2.5.9. Suivi de la modulation
À l’issue de chaque année, un bilan de la modulation sera réalisé dans le cadre des NAO et sera présenté au CSE, notamment pour vérifier le respect des délais de prévenance de modification des horaires, le volume d’heures supplémentaires constatées à la fin de la période et pour constater toute difficulté dans le fonctionnement de cet aménagement du temps de travail.
Article 2.6. Particularités
2.6.1. Les salariés travaillant de nuit
Conformément aux articles L. 3122-15 du Code du travail et de l’accord de branche sur le travail de nuit du 17 avril 2002 et avenants correspondants, la plage horaire de nuit applicable à l’ensemble des établissements et services de l’Adapei 45 a été fixée de 22 heures à 7 heures.
Application du repos compensateur de 7% : Au regard de l’article 5.2.1 de l’accord de branche sur le travail de nuit, chaque heure effectuée de nuit donne droit à 7% de repos compensateur.
Fixation de la plage horaire : Le repos compensateur s’applique aux seules heures accomplies sur la plage horaire définie ci-dessus, soit de 22h – 7h.
Modalité de prise du repos compensateur : La prise d’une nuit de repos pourra se faire dès l’ouverture du droit, c’est-à-dire, lorsque le salarié aura acquis, le nombre d’heures théoriques d’une nuit. Ce repos sera traité dans un compteur distinct du compteur du delta quota.
2.6.2. Les salariés en Contrat à Durée Déterminée
Lors de l’embauche, en fonction des nécessités de services, seuls les salariés en CDD d’une durée supérieure à 1 semaine (avenants de prolongation compris) seront soumis à une modulation déterminée en fonction de leur période d’emploi et inférieure à la période de modulation, selon les mêmes modalités que celles prévues par le présent avenant pour les salariés en CDI. 2.6.3. Les salariés à temps partiel
Dans un objectif de traitement identique des salariés à temps plein et des salariés à temps partiel, les modalités de calcul annuel du temps partiel seront effectuées en proratisant le temps de travail de ces derniers sur la base des 1582 heures d’un temps plein.

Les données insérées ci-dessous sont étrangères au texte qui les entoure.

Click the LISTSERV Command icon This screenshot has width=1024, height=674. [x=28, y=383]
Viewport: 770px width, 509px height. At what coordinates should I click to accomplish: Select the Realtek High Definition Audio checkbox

L’aménagement du temps de travail des salariés à temps partiel devra être fixé conformément à l’accord de branche relatif au travail à temps partiel du 22/11/2013.
Articles 2.7. Modalités de contrôle des horaires
L’outil de gestion de planning permettra aux salariés de consulter l’état de ses compteurs. Toute régularisation de planning sur des mois passés doit donner lieu à une information écrite du salarié.
Articles 2.8. Absence
En cas de roulement, nul ne doit quitter son poste de travail sans s'assurer que son successeur est présent. En cas d'absence du successeur, le salarié doit aviser la Direction ou son représentant ou à défaut le cadre d’astreinte.